Ziewnik malkowej niebudowy
W piatek 14 rurkarz potwierdził mi, ze bedzie w sobotę.
Więc dwonię rano , zapytać o której przyjedzie, a on mi cienkim głosem, człowieka na kwadrans przed smiercią mówi, że nie da rady, ze chory jest.
O zesz...i co teraz, wylewkarze umówieni na poniedziałek, a przeciez sama tego nie zrobię, moze jakbym się uparła rurki rozwleke po chałupie, ale pojecia nie mam jak to cholerstwo popodłączać.

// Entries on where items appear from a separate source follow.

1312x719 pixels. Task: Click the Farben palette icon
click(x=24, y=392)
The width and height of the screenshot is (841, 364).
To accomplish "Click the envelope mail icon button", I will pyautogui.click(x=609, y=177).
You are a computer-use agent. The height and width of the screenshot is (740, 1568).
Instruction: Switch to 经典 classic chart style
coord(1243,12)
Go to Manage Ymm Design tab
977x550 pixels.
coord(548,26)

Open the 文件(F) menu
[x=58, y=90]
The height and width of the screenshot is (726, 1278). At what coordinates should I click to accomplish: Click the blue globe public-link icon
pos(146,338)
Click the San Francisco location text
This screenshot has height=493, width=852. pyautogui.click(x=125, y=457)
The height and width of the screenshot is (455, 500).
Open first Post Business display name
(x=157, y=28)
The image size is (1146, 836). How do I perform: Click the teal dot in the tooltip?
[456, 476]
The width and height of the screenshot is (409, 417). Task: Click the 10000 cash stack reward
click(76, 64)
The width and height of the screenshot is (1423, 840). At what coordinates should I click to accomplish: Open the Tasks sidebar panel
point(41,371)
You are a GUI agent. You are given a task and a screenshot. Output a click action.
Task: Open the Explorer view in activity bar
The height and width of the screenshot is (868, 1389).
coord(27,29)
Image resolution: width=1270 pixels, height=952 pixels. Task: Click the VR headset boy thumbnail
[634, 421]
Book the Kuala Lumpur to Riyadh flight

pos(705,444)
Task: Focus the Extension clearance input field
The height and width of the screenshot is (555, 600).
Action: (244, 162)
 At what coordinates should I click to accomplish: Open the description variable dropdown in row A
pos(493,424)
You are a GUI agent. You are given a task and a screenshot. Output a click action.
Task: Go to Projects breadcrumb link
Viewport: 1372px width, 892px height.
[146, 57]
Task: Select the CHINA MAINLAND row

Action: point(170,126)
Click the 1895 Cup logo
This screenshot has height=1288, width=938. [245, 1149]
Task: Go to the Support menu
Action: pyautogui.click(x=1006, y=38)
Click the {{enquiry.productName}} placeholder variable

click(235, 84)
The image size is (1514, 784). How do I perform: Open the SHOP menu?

No nic to, zdzrza się, przynajmniej wieczór wykorzystam na relaks, bo akurat wypadała planowana grillowa impreza.
Spakowalismy bety i w długą.
Jakież było nasze zaskoczenie, jak głównodowodzącym na imprezie z drinem w ręce okazał się nasz rurkarz.
No wkurwu dostałam nieziemskiego ....nie chcecie wiedzieć, jakie epitety cisnęły mi się na usta ale powstrzymałam się choc łatwo nie było ...nie lubie publicznych scen.
Zaczęły się poszukiwania hydraulika....bosz...ile ja e maili wysłałam, ile telefonów wykonałam.....
Ale znalazłam, znaczy barto307cc dała mi namiary na pana Endrju.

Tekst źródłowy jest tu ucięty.